#### Material to process:

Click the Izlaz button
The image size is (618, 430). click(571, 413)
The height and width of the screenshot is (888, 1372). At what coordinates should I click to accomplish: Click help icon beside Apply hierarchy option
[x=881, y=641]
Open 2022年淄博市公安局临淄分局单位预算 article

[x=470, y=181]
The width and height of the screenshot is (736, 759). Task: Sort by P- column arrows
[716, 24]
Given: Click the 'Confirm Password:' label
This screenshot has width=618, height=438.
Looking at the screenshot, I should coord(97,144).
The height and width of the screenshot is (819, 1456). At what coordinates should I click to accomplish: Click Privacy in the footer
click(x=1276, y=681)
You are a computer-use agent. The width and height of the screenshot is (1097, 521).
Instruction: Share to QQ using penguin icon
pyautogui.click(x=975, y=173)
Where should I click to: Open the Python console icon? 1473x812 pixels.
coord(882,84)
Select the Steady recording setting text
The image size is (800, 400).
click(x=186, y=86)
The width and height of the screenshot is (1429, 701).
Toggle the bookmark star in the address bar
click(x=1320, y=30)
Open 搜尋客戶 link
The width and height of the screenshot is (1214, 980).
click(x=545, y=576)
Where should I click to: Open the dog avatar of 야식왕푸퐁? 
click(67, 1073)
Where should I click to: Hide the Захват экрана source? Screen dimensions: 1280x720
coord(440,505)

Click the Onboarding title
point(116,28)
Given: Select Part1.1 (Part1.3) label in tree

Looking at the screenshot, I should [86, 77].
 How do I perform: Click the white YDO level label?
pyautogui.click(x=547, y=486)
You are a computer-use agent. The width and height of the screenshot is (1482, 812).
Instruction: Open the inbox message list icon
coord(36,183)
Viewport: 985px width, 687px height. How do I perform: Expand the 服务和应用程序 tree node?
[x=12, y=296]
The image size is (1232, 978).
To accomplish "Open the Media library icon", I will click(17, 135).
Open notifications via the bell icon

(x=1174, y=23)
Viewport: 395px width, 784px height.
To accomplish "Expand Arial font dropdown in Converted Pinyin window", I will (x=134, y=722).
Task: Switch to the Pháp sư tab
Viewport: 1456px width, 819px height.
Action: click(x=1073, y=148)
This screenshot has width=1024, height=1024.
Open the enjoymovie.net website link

#### Activity:
In the records above, the line with "The height and width of the screenshot is (888, 1372)." marks the start and the line with "is (1097, 521)." marks the end; copy that stretch exactly, both lines included, and nothing else.

#### Task answer:
The height and width of the screenshot is (888, 1372). At what coordinates should I click to accomplish: Click help icon beside Apply hierarchy option
[x=881, y=641]
Open 2022年淄博市公安局临淄分局单位预算 article

[x=470, y=181]
The width and height of the screenshot is (736, 759). Task: Sort by P- column arrows
[716, 24]
Given: Click the 'Confirm Password:' label
This screenshot has width=618, height=438.
Looking at the screenshot, I should coord(97,144).
The height and width of the screenshot is (819, 1456). At what coordinates should I click to accomplish: Click Privacy in the footer
click(x=1276, y=681)
You are a computer-use agent. The width and height of the screenshot is (1097, 521).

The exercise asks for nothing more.